Pouvons-nous combattre la dépression ?

Si vous entrez l'expression " troubles de l'humeur " dans la plus grande base de données médicale en ligne (Medline), vous obtenez presque 62 000 entrées. Si vous restreignez votre recherche aux essais contrôlés randomisés, généralement considérés comme le modèle le plus fiable pour étudier l'efficacité des traitements, plus de 3 200 entrées sont encore fournies.

En tenant compte de l'énorme impact mondial de la dépression sur la santé, les coûts de soins de santé et la capacité à travailler, une telle mine d'informations devrait constituer une bonne nouvelle. Mais si l'on examine de plus près les études individuelles, il devient bientôt évident que la majorité d'entre elles étudient les troubles physiologiques, métaboliques ou biochimiques associés à la dépression. Aucune de leurs conclusions ne se révèle d'une aide quelconque lorsqu'il s'agit de décider quel patient doit être traité avec quelle thérapie sur quelle période de temps.

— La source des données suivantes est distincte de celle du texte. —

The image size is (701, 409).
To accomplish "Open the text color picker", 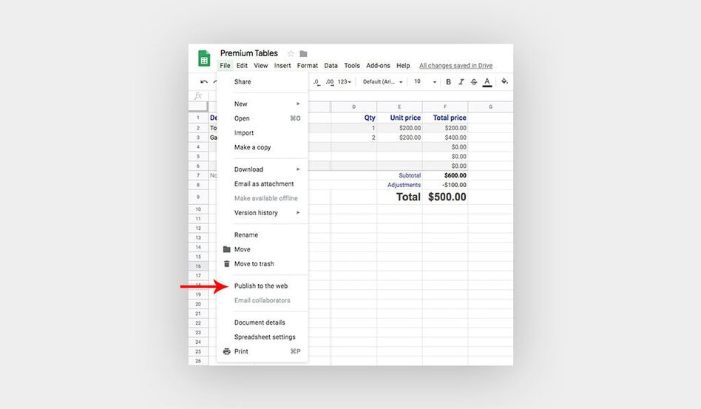I will tap(487, 82).
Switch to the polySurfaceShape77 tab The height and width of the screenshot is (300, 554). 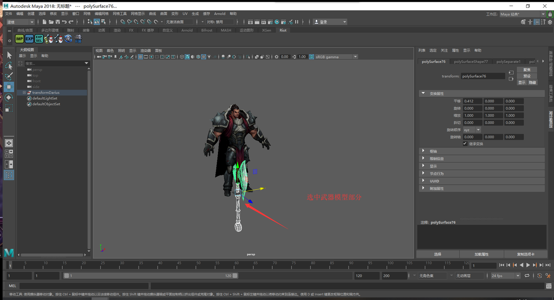tap(471, 61)
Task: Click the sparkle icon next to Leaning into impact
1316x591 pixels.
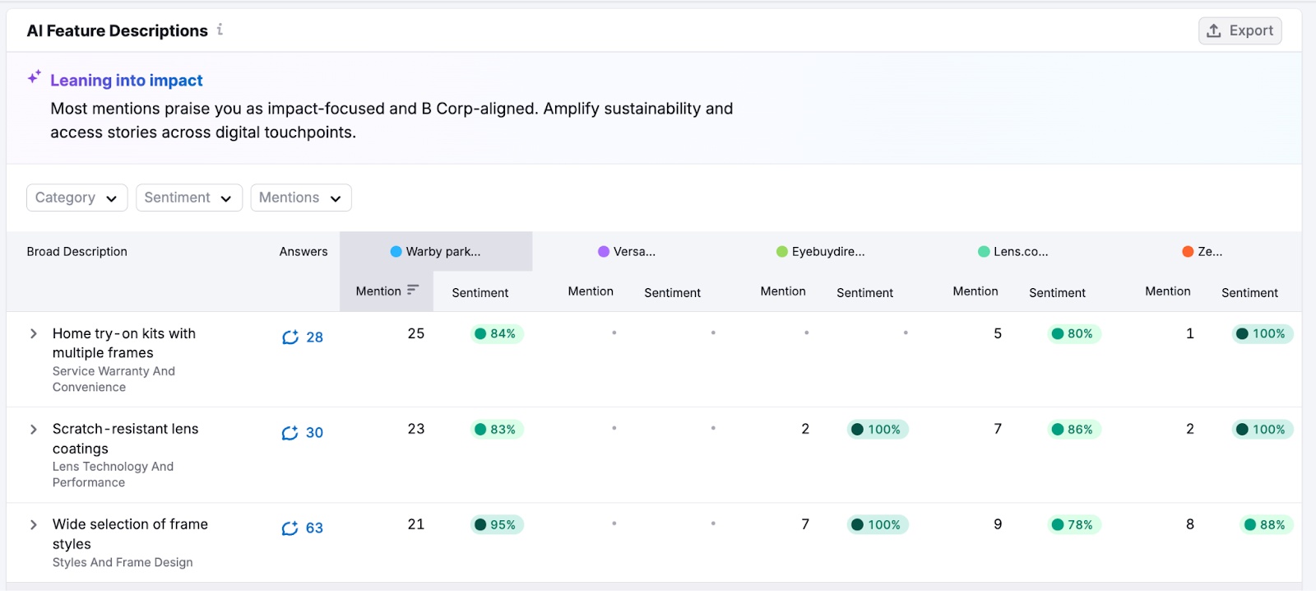Action: [x=34, y=77]
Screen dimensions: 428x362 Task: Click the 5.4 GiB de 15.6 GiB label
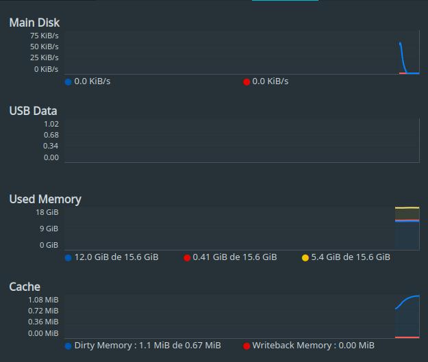click(351, 257)
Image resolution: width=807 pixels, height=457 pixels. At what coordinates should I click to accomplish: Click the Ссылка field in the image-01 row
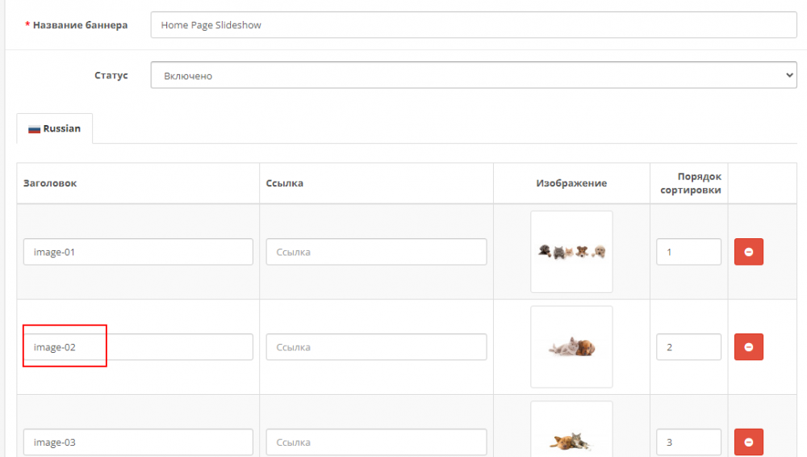(x=376, y=252)
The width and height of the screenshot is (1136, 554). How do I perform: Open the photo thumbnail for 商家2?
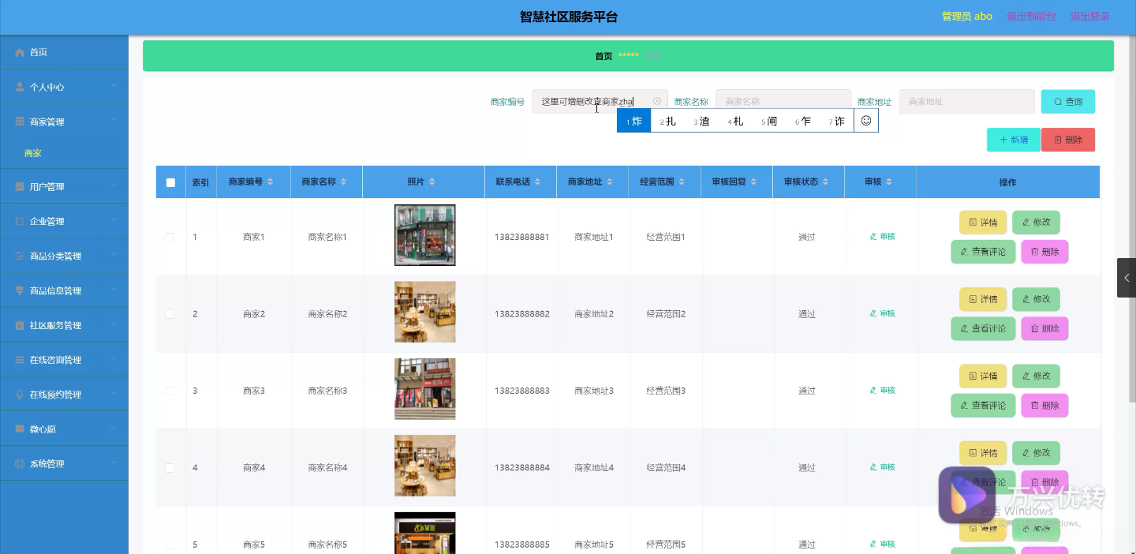coord(424,312)
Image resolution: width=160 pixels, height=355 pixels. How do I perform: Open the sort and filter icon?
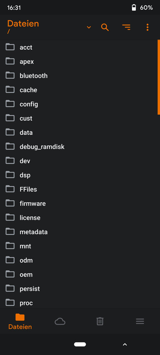point(126,27)
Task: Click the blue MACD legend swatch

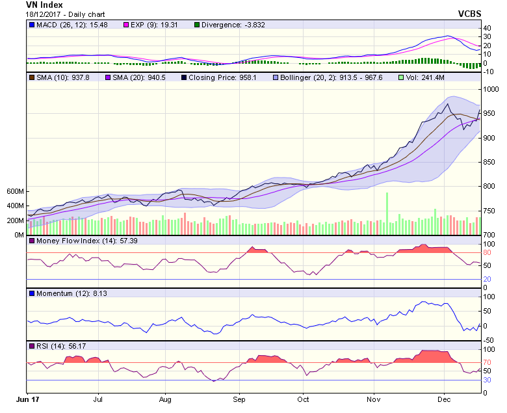Action: click(x=31, y=25)
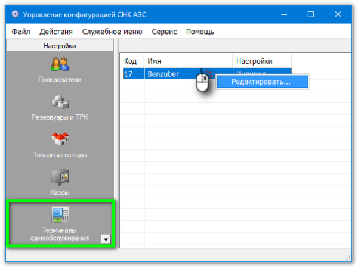Image resolution: width=358 pixels, height=268 pixels.
Task: Click the Настройки column header in table
Action: pos(261,61)
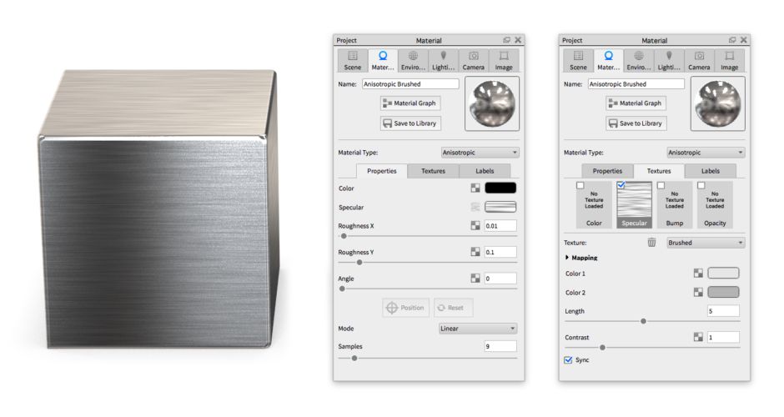Image resolution: width=784 pixels, height=417 pixels.
Task: Click the texture icon next to Angle
Action: coord(475,278)
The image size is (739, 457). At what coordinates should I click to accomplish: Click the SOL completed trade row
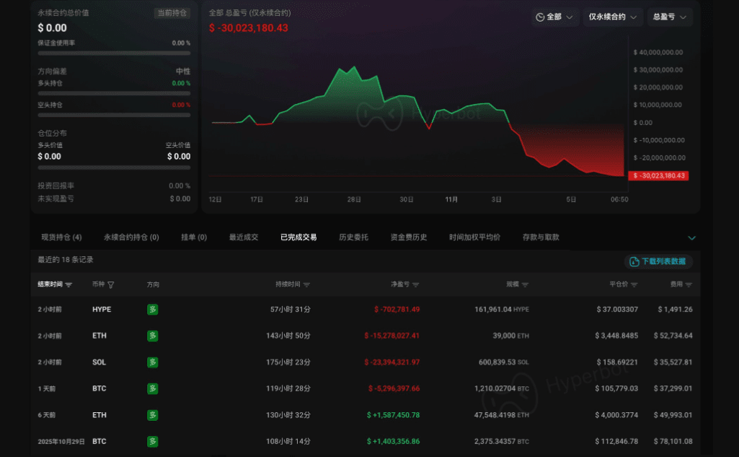366,362
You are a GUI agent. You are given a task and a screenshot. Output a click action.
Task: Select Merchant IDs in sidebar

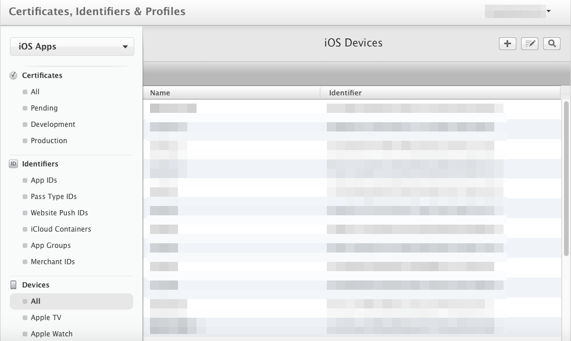coord(53,262)
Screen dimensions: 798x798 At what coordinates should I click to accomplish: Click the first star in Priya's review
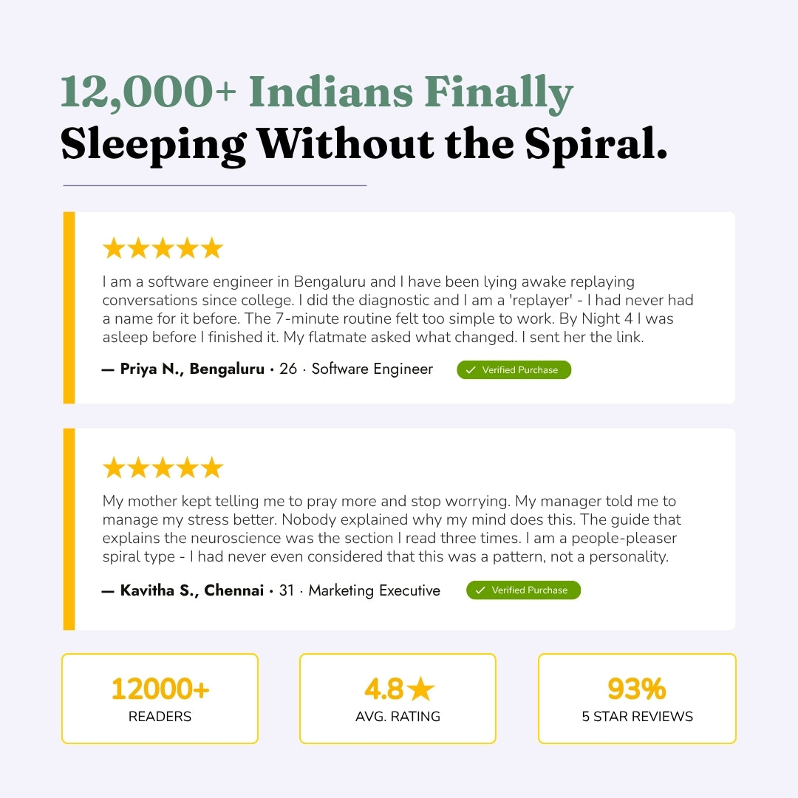tap(114, 248)
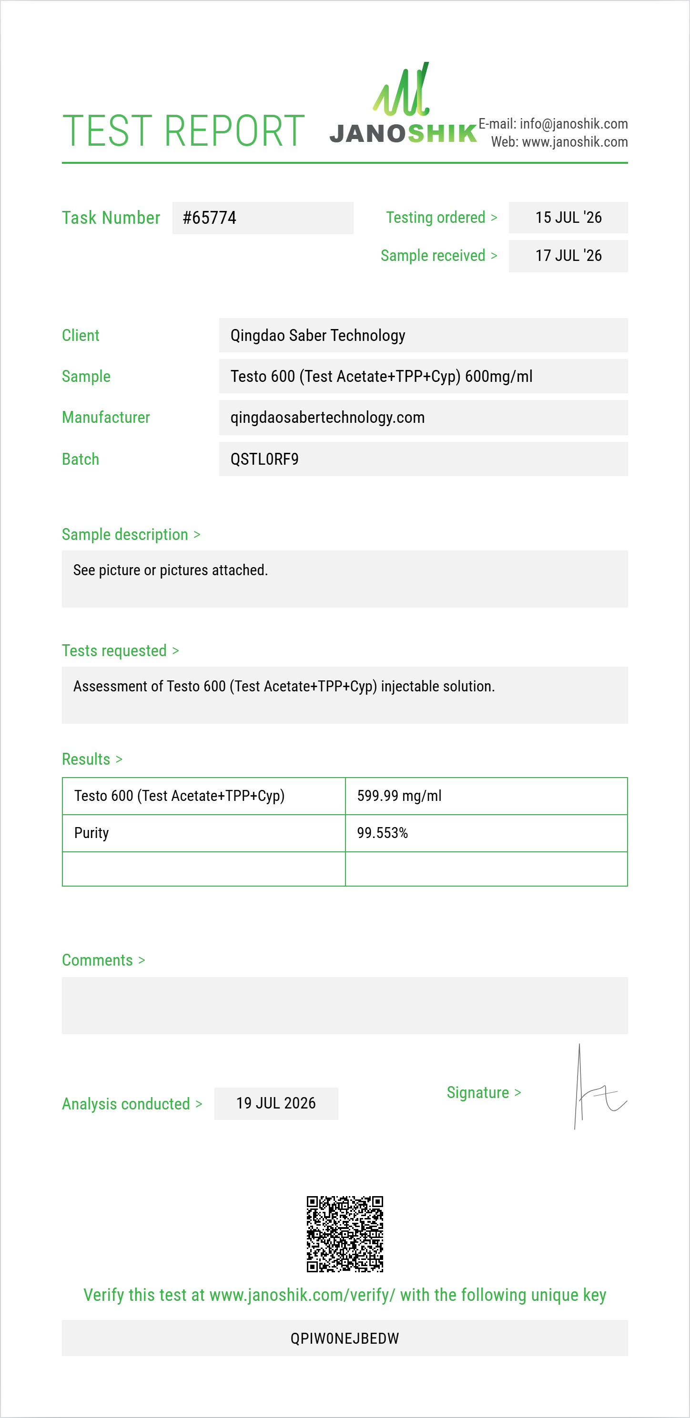Select the Sample received date 17 JUL '26
This screenshot has width=690, height=1418.
568,256
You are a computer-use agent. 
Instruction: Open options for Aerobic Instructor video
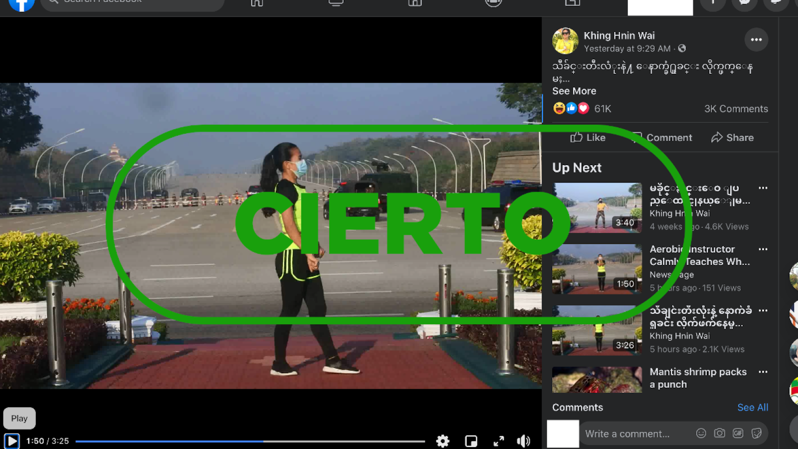(x=763, y=249)
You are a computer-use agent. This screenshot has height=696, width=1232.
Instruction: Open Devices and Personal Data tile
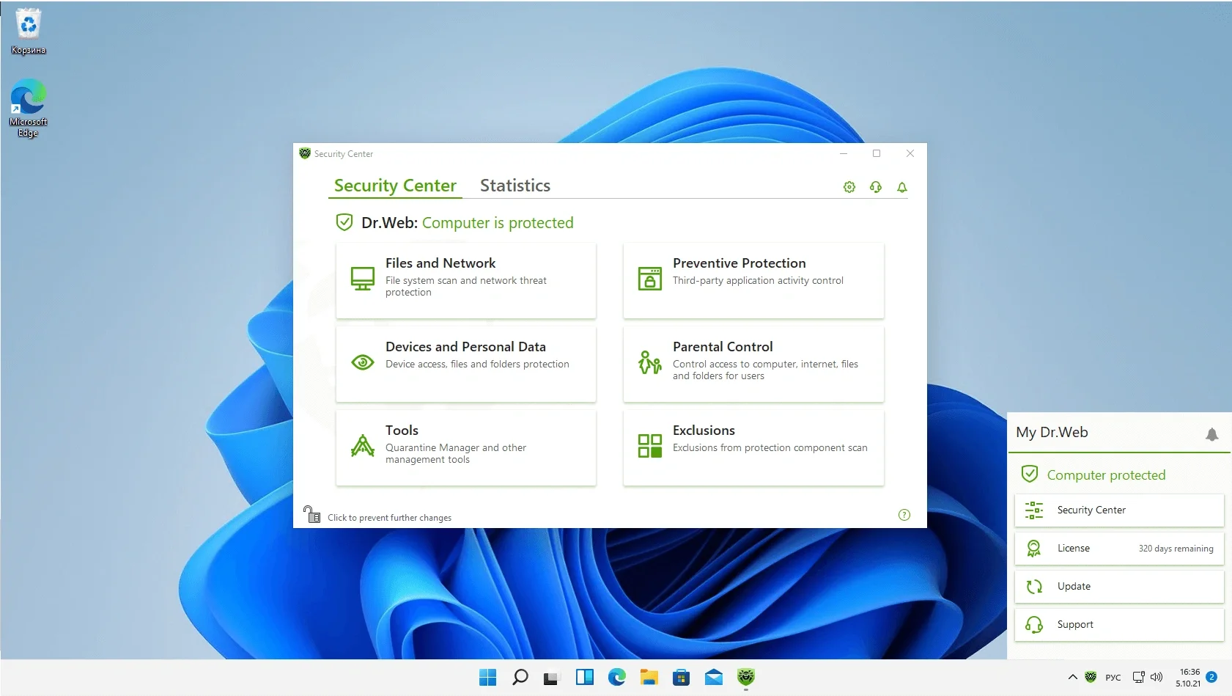465,364
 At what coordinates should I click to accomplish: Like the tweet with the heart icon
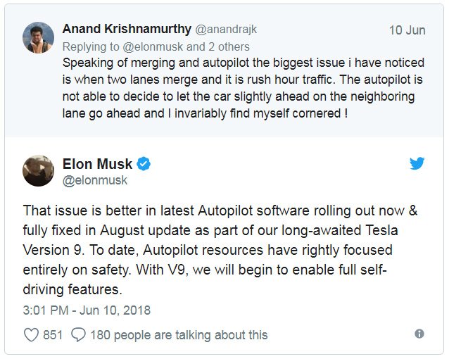click(31, 335)
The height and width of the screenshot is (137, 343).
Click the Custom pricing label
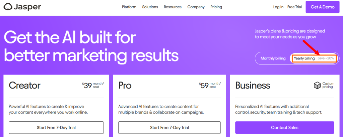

Bien évidemment, il existe encore environ 1 500 études sur une multitude de traitements : médicaments psychopharmaceutiques, électrochocs, lumière vive, exercice, psychothérapies, et même acupuncture. Il est vrai qu'un grand nombre de ces études documentent les effets à court terme, et dans certains cas à long terme, des divers traitements, généralement avec un compromis acceptable entre l'efficacité et la sécurité.